[Stored items]
• • • • •

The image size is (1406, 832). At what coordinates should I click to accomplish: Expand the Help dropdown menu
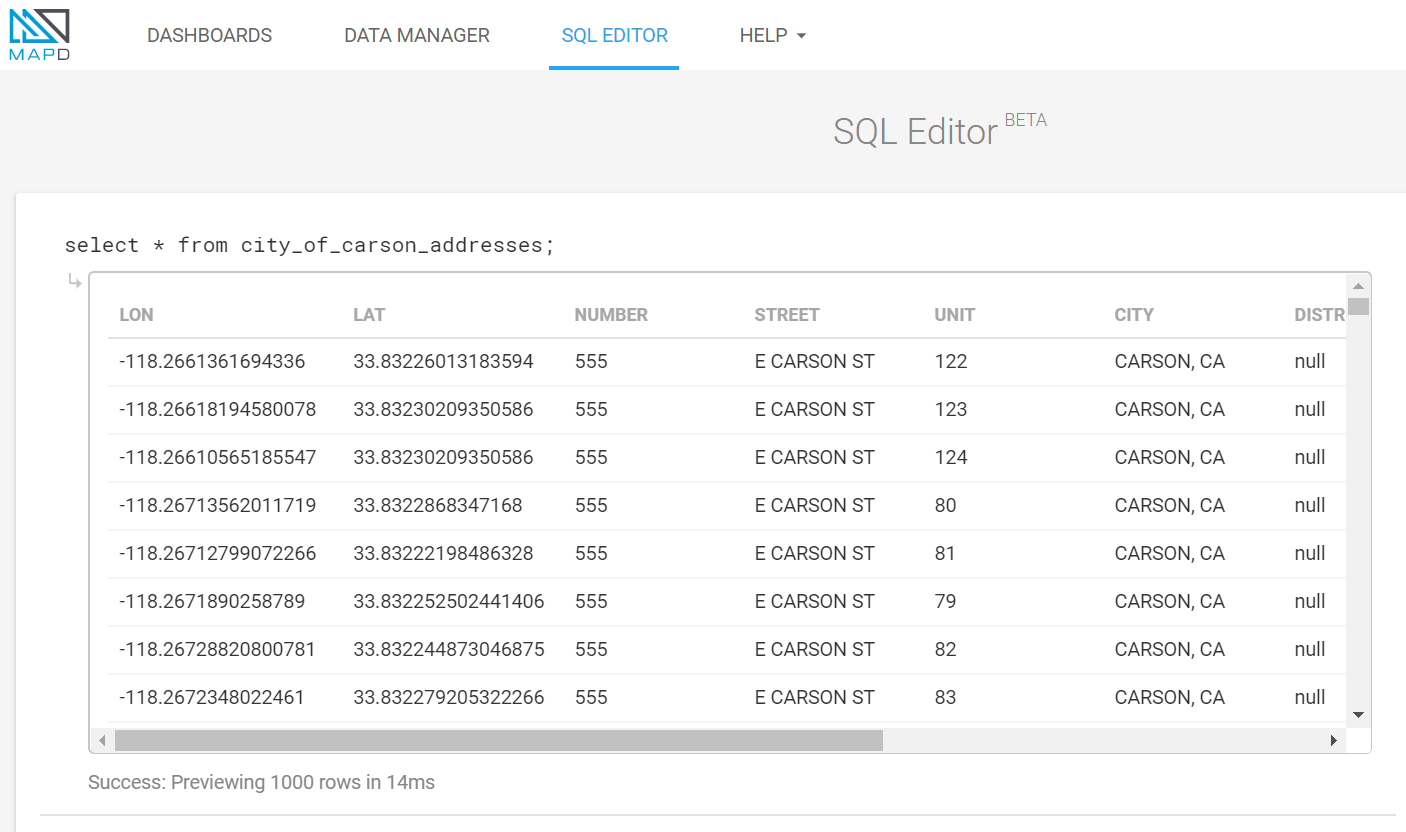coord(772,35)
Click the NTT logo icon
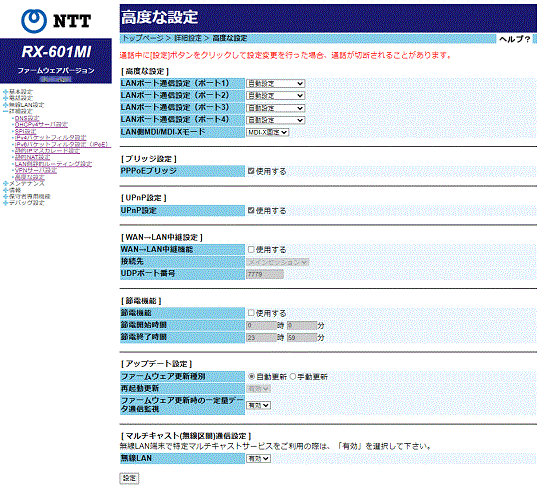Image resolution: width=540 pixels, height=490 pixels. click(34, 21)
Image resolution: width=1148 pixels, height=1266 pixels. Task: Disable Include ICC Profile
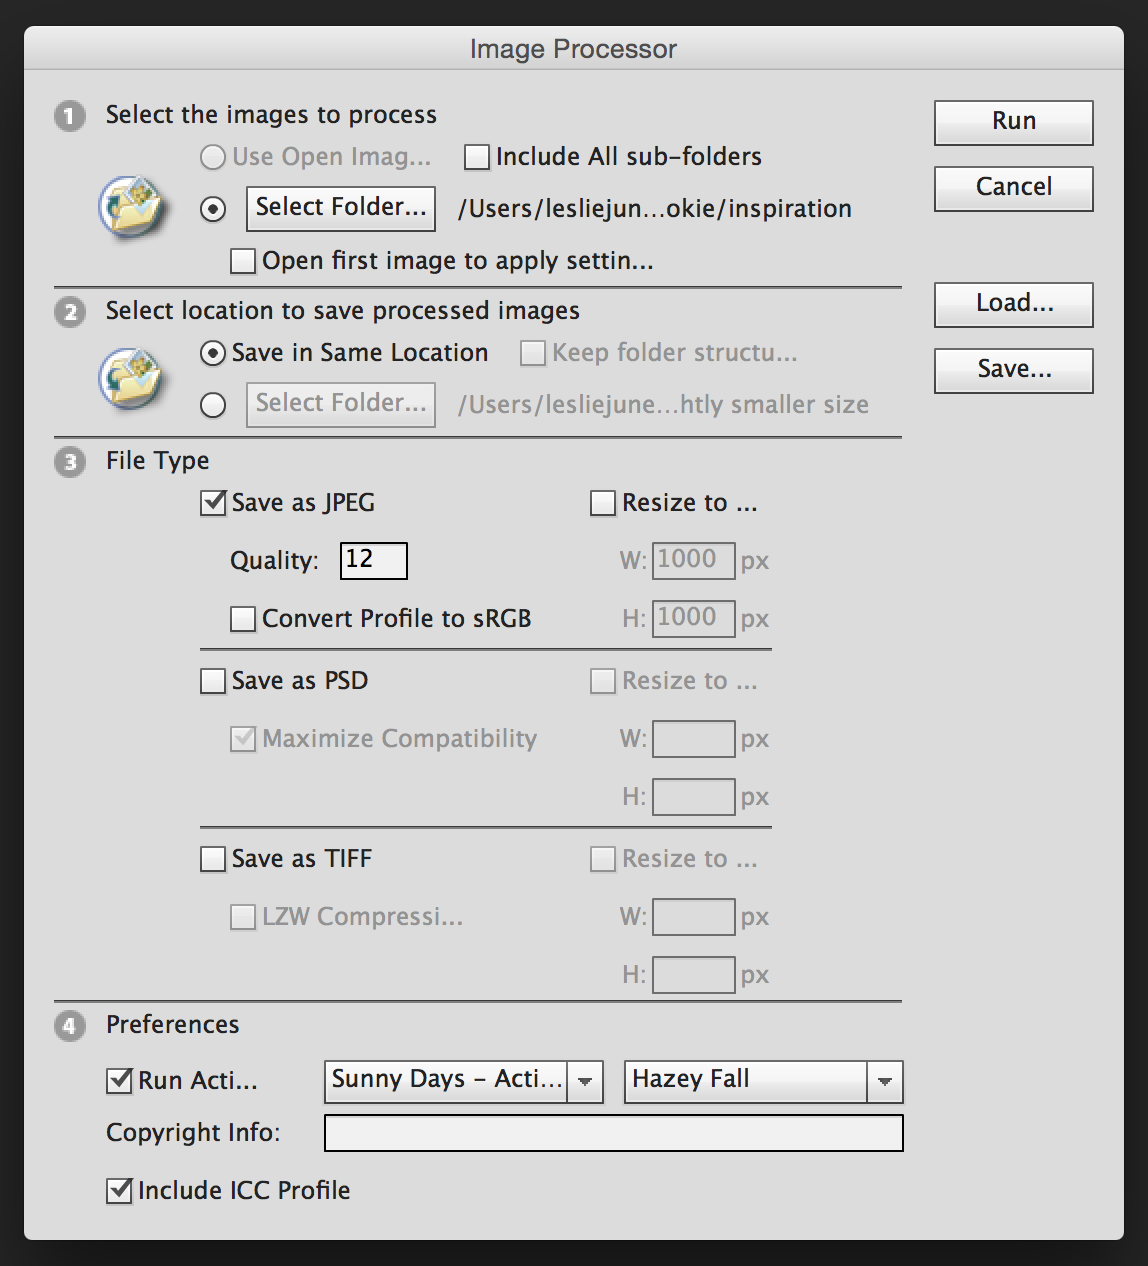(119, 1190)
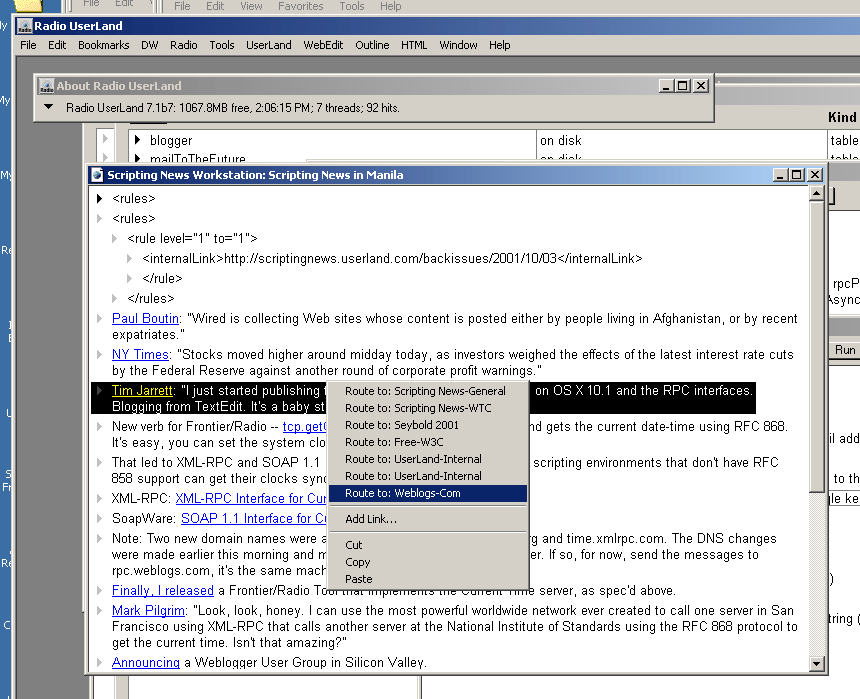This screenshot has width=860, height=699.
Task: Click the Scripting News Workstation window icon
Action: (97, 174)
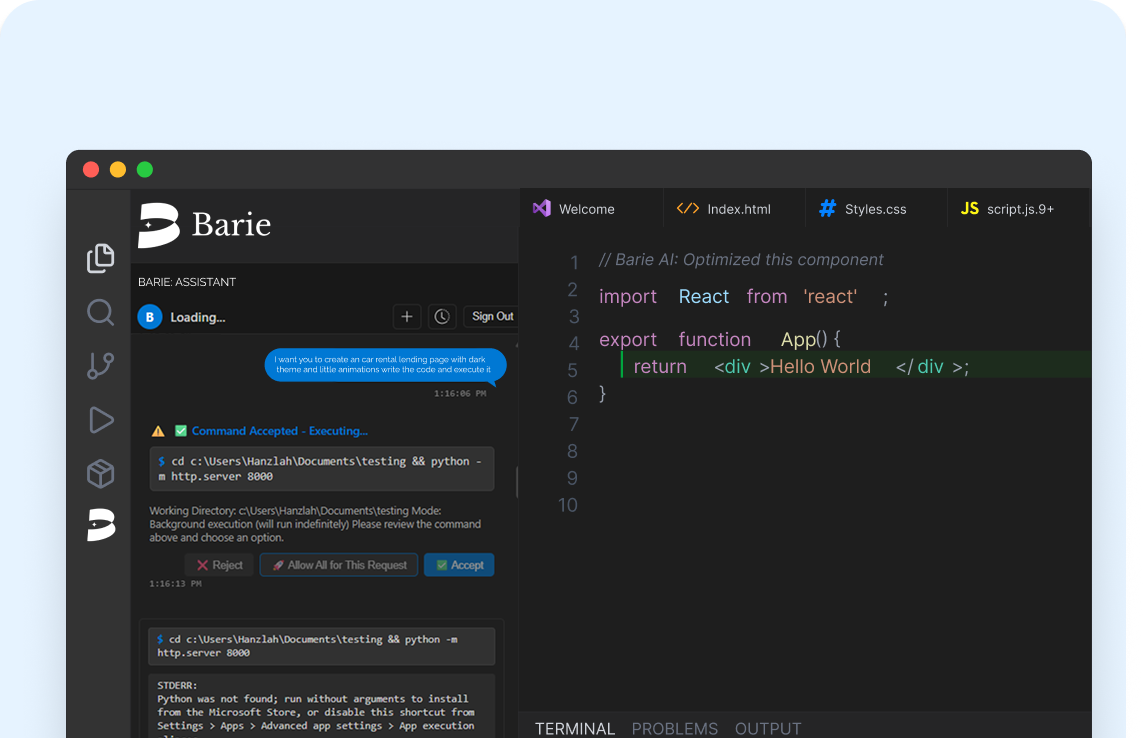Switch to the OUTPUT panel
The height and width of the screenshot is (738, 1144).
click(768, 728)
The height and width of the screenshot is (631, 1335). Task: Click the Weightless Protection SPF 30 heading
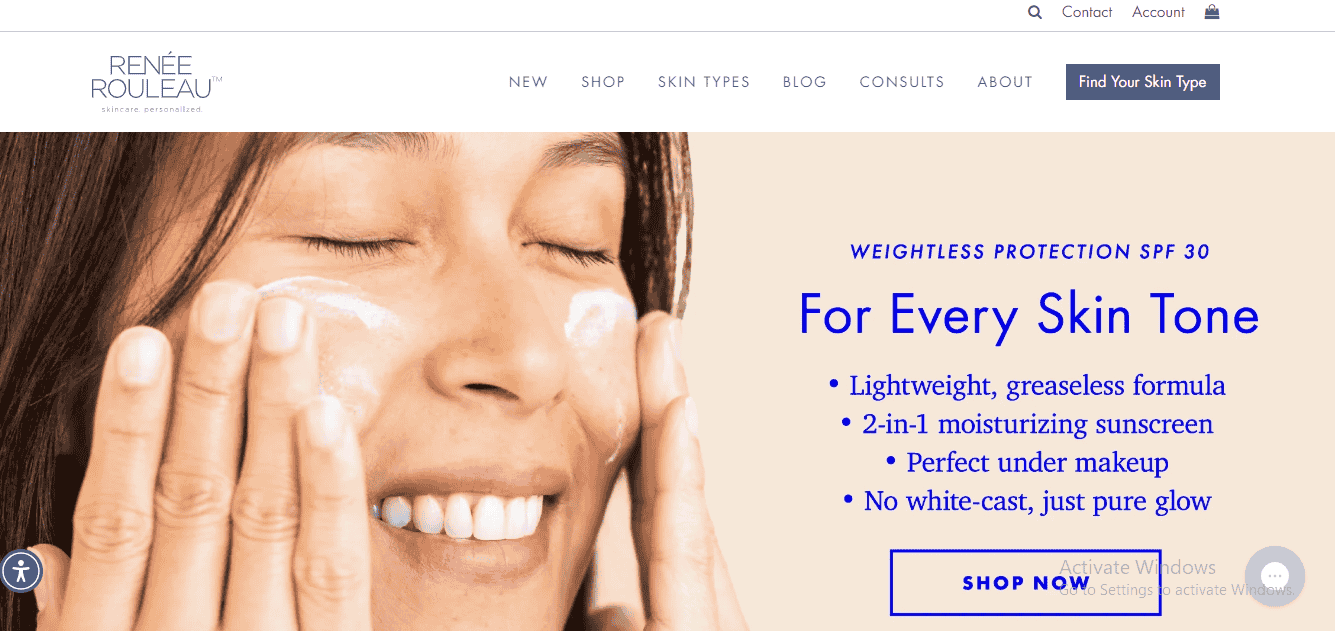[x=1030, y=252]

• • • • •

**The problem**: Pictures aside, restate the entries word for word.

**Written answer**:
The image size is (1406, 832). At what coordinates should I click to accomplish: Expand the Help dropdown menu
coord(772,35)
Click the NTT logo icon
Image resolution: width=540 pixels, height=490 pixels. click(34, 21)
Image resolution: width=1148 pixels, height=1266 pixels. Task: Disable Include ICC Profile
(119, 1190)
This screenshot has width=860, height=699.
Task: Click the Scripting News Workstation window icon
Action: (97, 174)
Switch to the OUTPUT panel
The height and width of the screenshot is (738, 1144).
click(768, 728)
The height and width of the screenshot is (631, 1335). Task: Click the Weightless Protection SPF 30 heading
[x=1030, y=252]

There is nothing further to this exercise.